**Exercise inputs**
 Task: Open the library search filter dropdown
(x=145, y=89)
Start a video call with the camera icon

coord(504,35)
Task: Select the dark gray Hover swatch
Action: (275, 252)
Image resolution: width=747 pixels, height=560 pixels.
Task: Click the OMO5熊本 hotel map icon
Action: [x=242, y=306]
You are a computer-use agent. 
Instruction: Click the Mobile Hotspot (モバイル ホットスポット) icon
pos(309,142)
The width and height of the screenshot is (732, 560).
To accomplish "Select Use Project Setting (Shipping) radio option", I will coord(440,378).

==

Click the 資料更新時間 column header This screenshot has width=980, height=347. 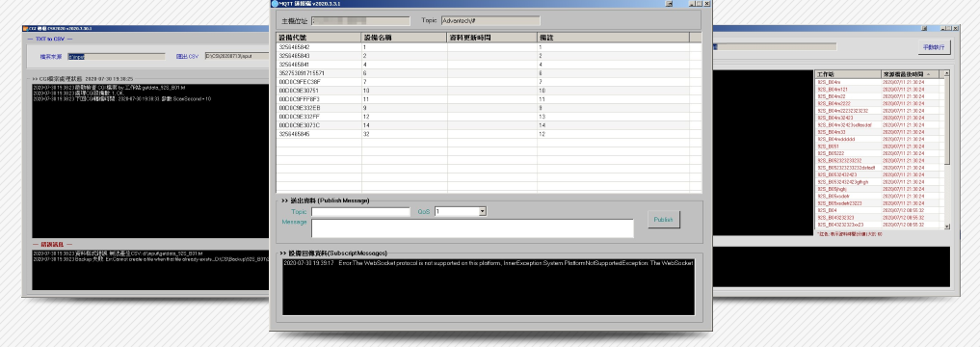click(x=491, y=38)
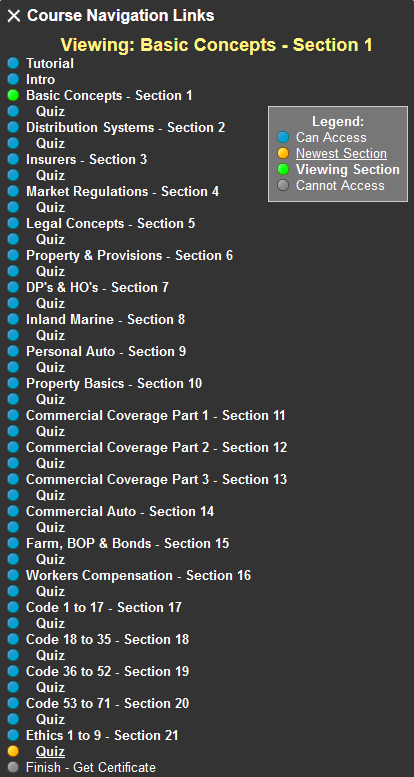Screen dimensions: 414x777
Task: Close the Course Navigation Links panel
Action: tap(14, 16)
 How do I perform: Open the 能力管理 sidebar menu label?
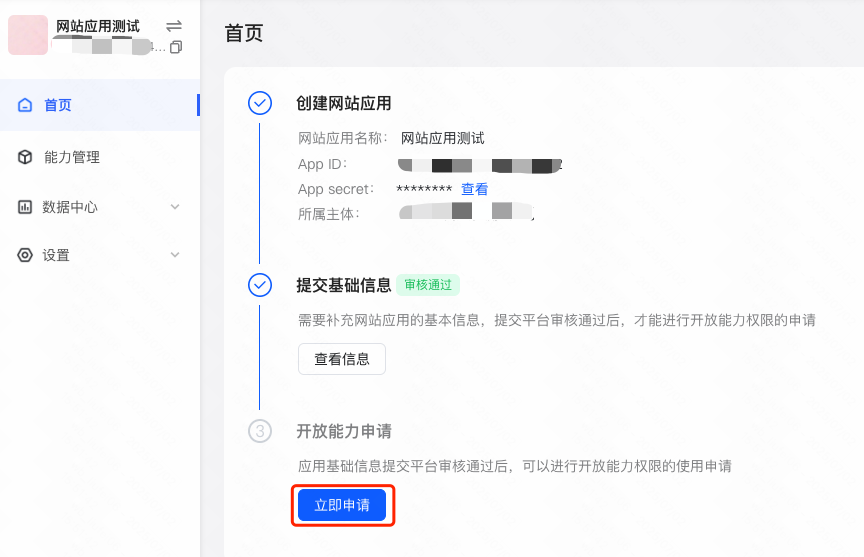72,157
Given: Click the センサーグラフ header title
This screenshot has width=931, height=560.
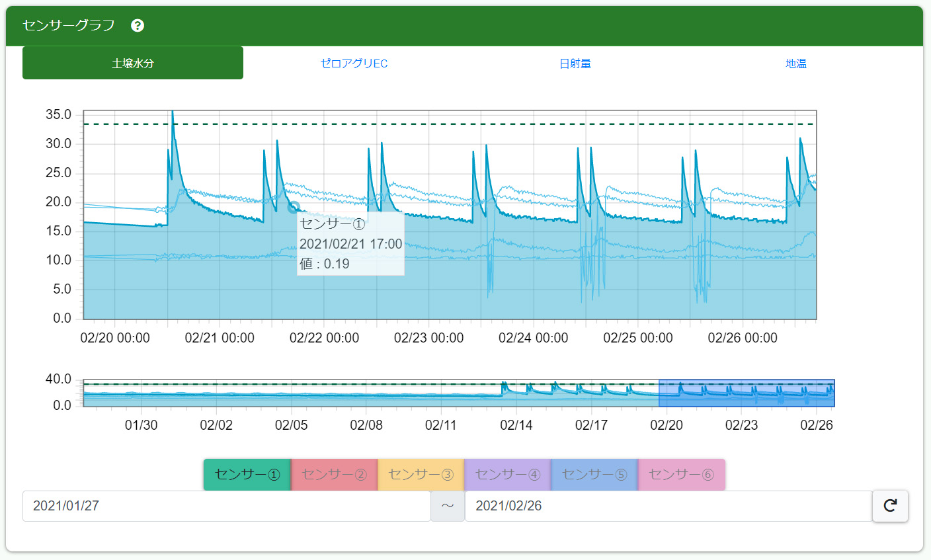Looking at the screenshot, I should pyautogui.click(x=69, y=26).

**Exercise directions**
Please transcribe only the lines in the records above running from the line that has "Task: Open the" through the line that has "You are a computer-use agent.", both included, exactly as they appear.

**Output of the task**
 Task: Open the library search filter dropdown
(x=145, y=89)
Start a video call with the camera icon

coord(504,35)
Task: Select the dark gray Hover swatch
Action: (275, 252)
Image resolution: width=747 pixels, height=560 pixels.
Task: Click the OMO5熊本 hotel map icon
Action: [x=242, y=306]
You are a computer-use agent. 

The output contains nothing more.